How a hormone may help monogamous relationships
Researchers say study is ‘quite surprising’
Thursday, November 15, 2012
If retired Army Gen. David H. Petraeus had gotten an occasional dose of supplemental oxytocin, a brain chemical known to promote trust and bonding, he might still be director of the Central Intelligence Agency, new research suggests.
A study published Tuesday in the Journal of Neuroscience has uncovered a surprising new property of oxytocin, finding that when men in monogamous relationships got a sniff of the stuff, they subsequently put a little extra space between themselves and an attractive woman they’d just met.
Oxytocin didn’t have the same effect on single heterosexual men, who comfortably parked themselves between 21 and 24 inches from the comely female stranger. The men who declared themselves in “stable, monogamous” relationships and got a dose of the hormone chose to stand, on average, about 6 1/2 inches farther away.
When researchers conducted the experiment with a placebo, they found no differences in the distance that attached and unattached men maintained from a woman they had just met.
Even when an attractive woman was portrayed only in a photograph, the monogamous men who received oxytocin put a bit more distance between themselves and her likeness.
The latest findings suggest that oxytocin, which floods the body in response to orgasm, early romance, breast-feeding and childbirth, may act more subtly in humans than has been widely understood.
A mounting body of recent research suggests that boosting oxytocin in the human brain will indiscriminately promote trusting, friendly behavior. Research on female prairie voles has suggested the chemical might play some role in pair-bonding, and in humans playing games of risk and power, it increased empathy and trust in males and females alike. Injected into the cerebrospinal fluid of male rats, oxytocin causes spontaneous erections.

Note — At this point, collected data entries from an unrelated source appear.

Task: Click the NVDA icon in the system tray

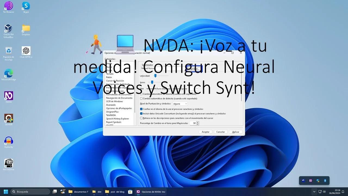Action: [x=310, y=180]
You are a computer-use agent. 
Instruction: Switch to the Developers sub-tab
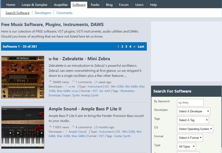[43, 13]
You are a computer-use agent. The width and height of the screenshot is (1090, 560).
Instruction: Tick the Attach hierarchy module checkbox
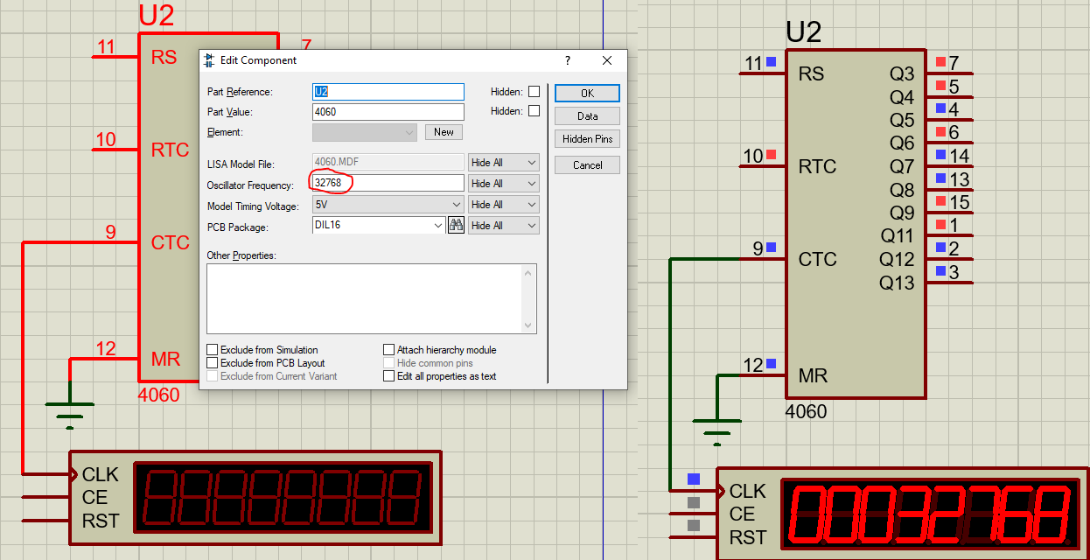pyautogui.click(x=389, y=350)
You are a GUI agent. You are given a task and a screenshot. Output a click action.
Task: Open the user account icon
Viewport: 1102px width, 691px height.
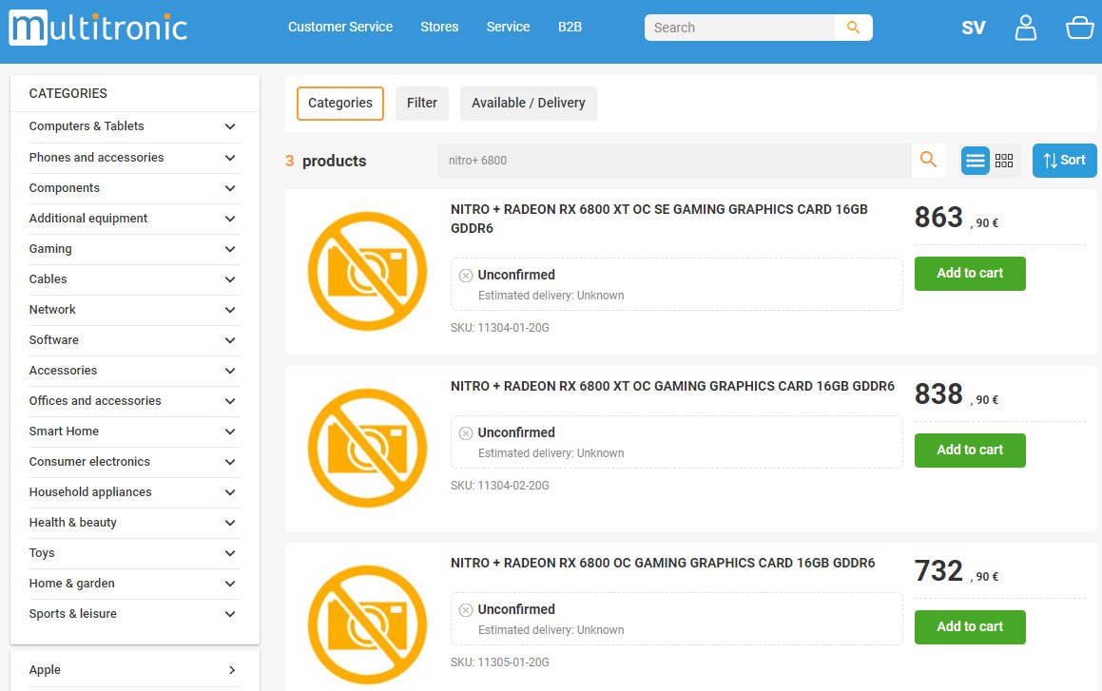tap(1025, 29)
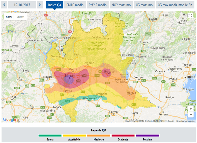Show the NO2 massimo layer

point(121,5)
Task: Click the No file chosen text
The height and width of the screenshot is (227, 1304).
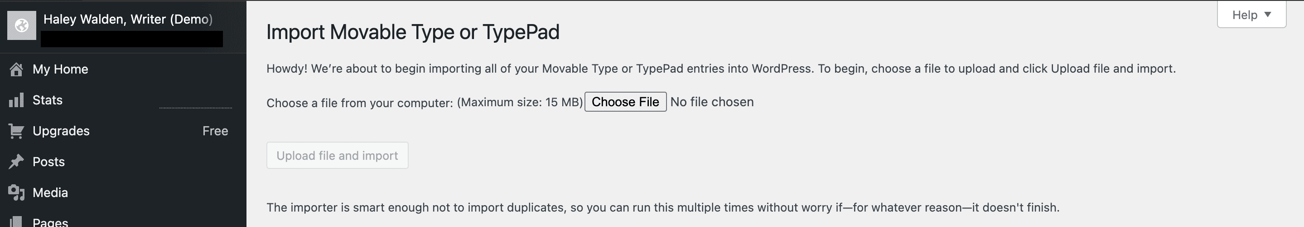Action: (712, 102)
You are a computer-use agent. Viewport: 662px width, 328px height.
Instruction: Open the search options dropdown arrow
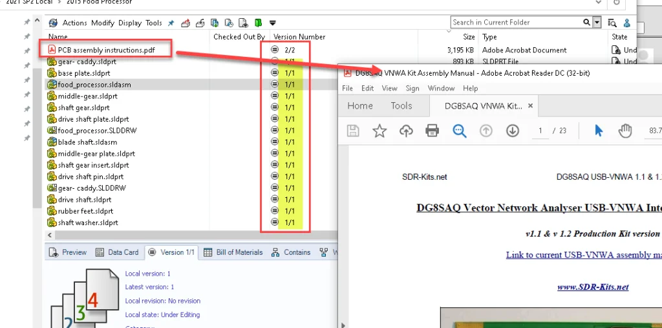597,23

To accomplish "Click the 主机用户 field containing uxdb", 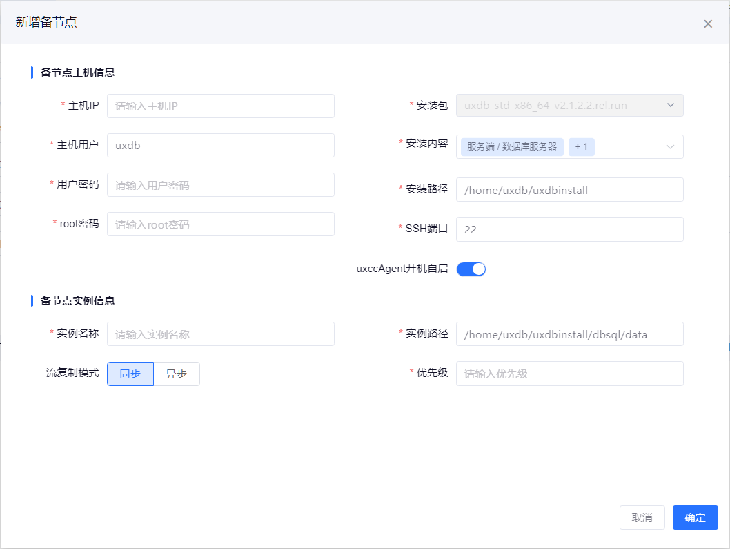I will (220, 145).
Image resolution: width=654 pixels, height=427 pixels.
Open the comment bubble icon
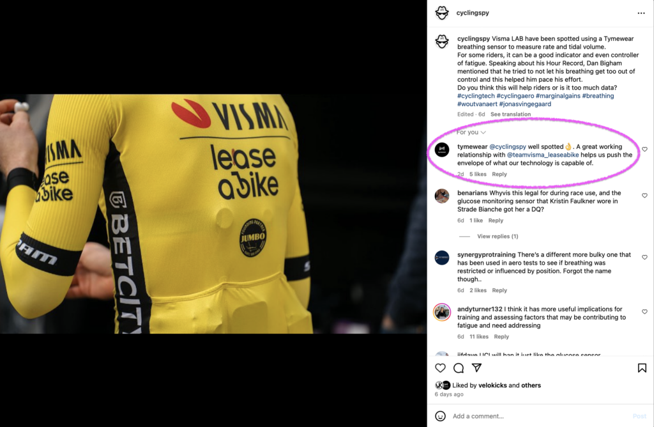click(x=459, y=368)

Accordingly, researchers examining oxytocin’s effects on people - including the authors of the latest study - assumed that men under its influence would draw closer to women, not farther away.
“This was quite surprising,” said Dr. Rene Hurlemann, a psychiatrist at the University of Bonn in Germany, who led the study.
At the same time, the new findings make evolutionary sense, Hurlemann added: As human societies evolved to give men an increasing role in safeguarding and supporting their mates and offspring, it appears that oxytocin may have taken on a more discriminating role in human interaction by favoring staying over straying behavior among men who’ve already found a mate.